I'm really good at photoshop (pt 1)

by soundofmind


"Ok, so what if I told you, that I'm just really good at photoshop, and planted these photos around the world just to mess with people."

The interrogator's face twists up, his eyes squinted, and his mouth into a slightly disgusted frown. If I didn't know any better, I would've said he was a baby trying a lemon for the first time. He does not look pleased. He clenches his fists, and it looks like he's restraining himself from flipping the table. I clear my throat, pounding my chest with my fist twice.

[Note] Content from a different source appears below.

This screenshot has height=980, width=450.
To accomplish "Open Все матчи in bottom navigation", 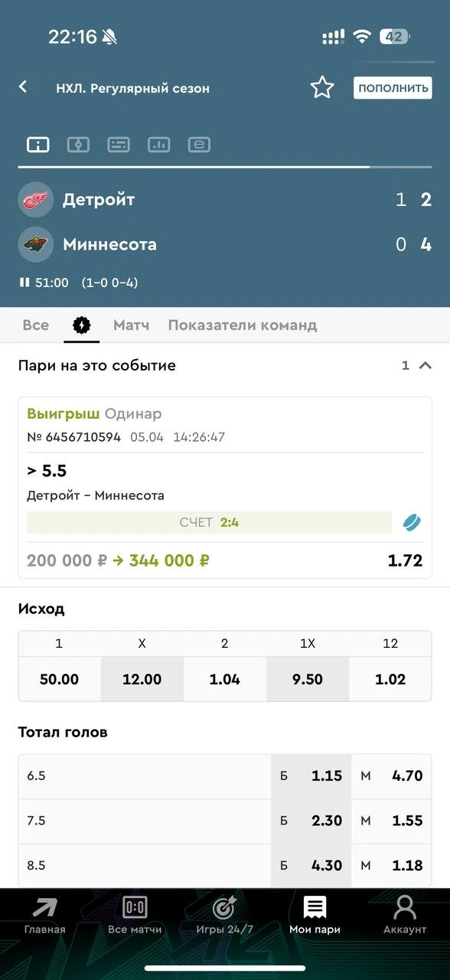I will pyautogui.click(x=135, y=915).
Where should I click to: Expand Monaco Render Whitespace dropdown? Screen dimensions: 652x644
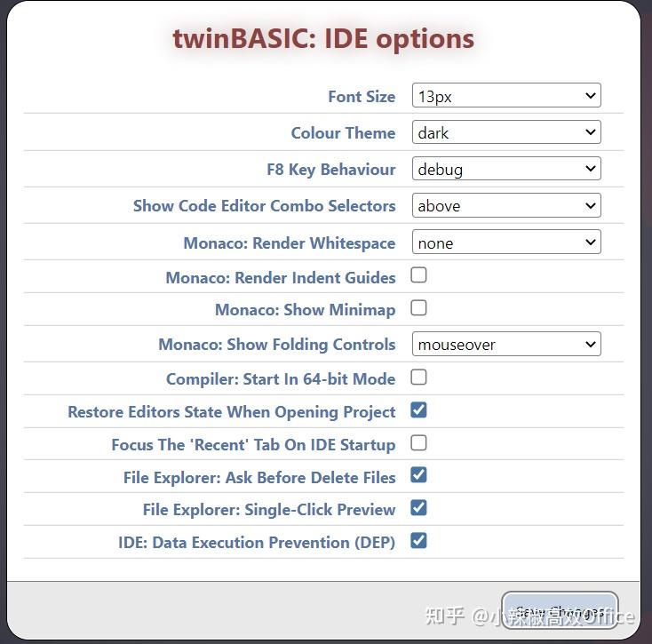(506, 242)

"You know, I'm not the best at reading faces, but I think I can say that I'm 80% positive that you don't like that explanation," I say, a forced smile awkwardly forming on my lips.

"You mean to tell me you photoshopped these?" He says with a tilt of his head as he points down at one of the photos spread across the table and slides it towards me.

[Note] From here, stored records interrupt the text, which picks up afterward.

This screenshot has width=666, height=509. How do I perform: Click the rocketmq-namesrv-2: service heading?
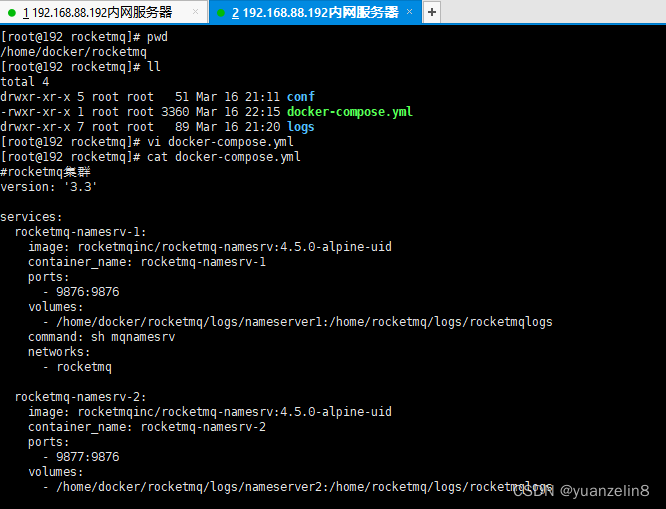(81, 397)

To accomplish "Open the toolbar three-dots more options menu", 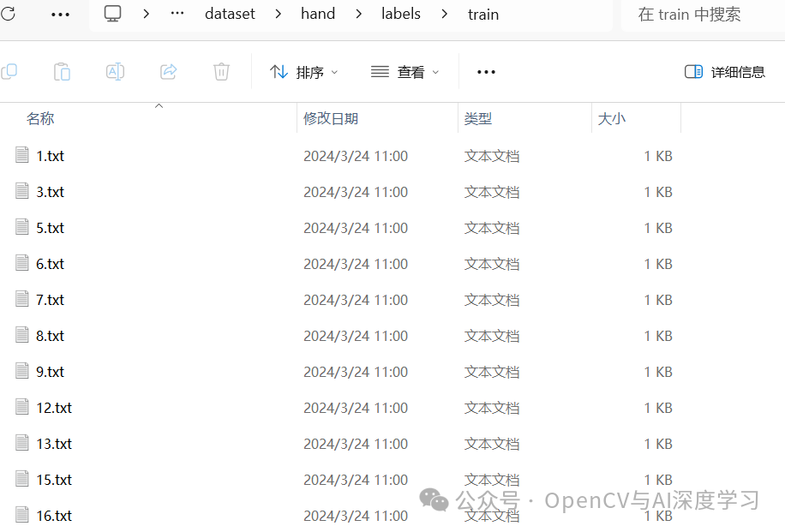I will 486,72.
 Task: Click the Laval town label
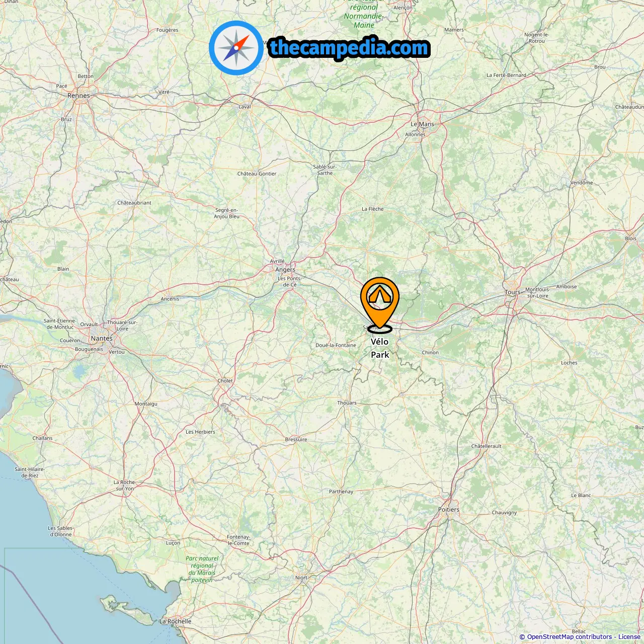click(245, 107)
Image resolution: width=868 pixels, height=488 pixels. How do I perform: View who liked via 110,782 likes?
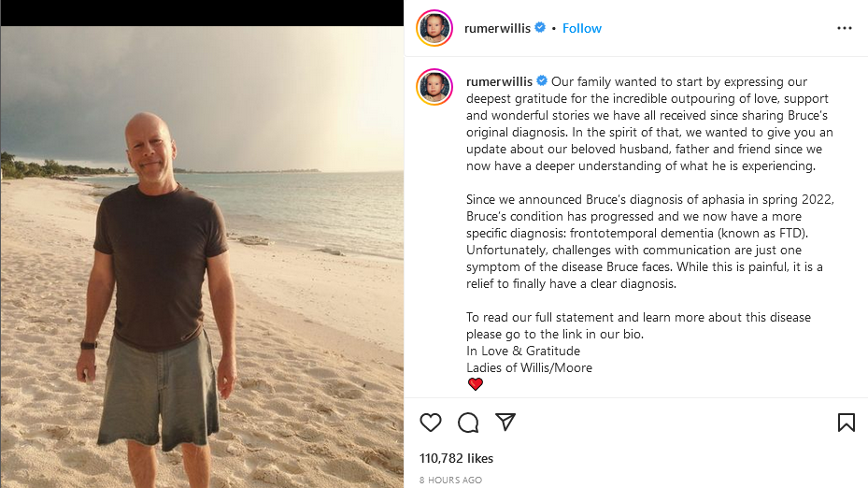457,458
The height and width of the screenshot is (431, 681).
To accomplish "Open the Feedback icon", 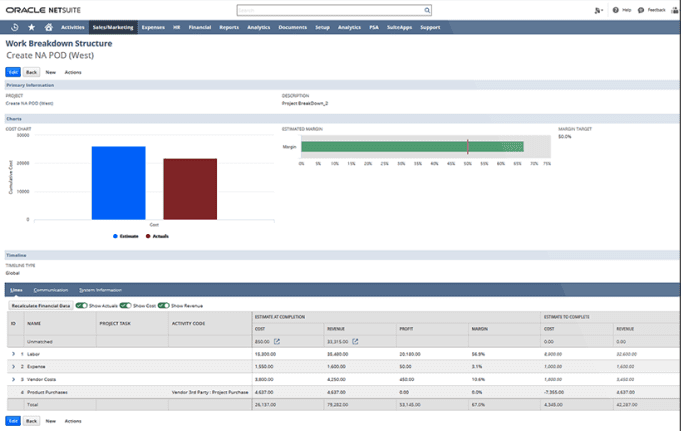I will click(641, 9).
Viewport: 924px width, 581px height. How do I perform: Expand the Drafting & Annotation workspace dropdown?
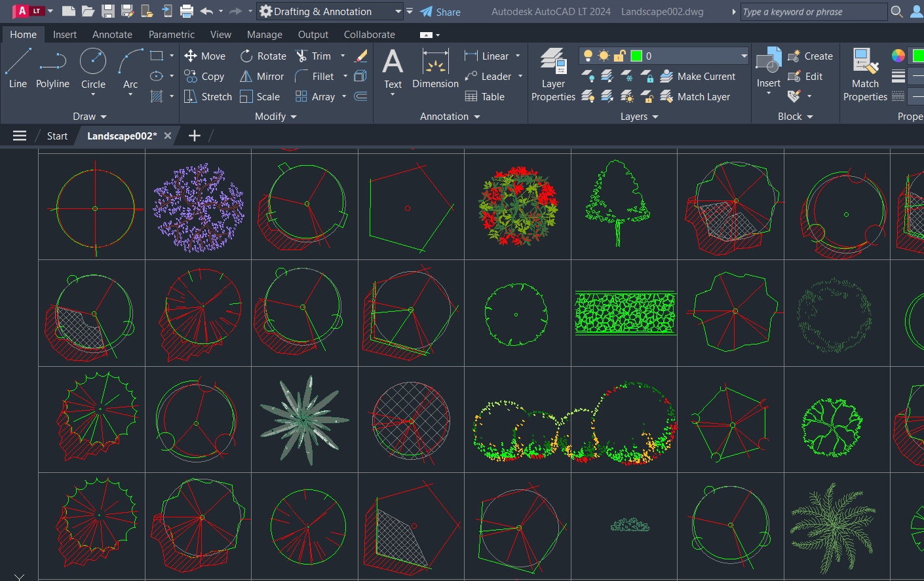coord(398,11)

"Uh." I try to remember good comebacks to questions like these from things I've seen on T.V. and in movies. It takes me a second to form my rebuttal, but I muster up my confidence. "You callin' me a liar?" I ask defensively, faking an anger that doesn't exist within me.

Julian, my interrogator, at this point, seems to reach peak exasperation. It seems my acting is not on par with that of on-screen actors and he easily sees through my ruse. I blink at him several times with a nervous smile as he leans back in his seat and rubs his temples. I want to tell him that for an interrogator, he seems way too invested and emotional about a bunch of photos, and re-package the lie that this was all just a harmless prank in a way that perhaps, he will receive. But I have a feeling that because he's so invested, he isn't going to let it fly.

"You know, it's not beyond belief that someone would do this. I've seen people do weirder, stupider things. But something this elaborate - no. I'm not buying it. Here you're seen in all of these pictures completely immersed in the environment. You're wearing the clothes of the time period. You're interacting with the people around you. Here!" He picks up a photo and shows it to me, holding it in front of my face.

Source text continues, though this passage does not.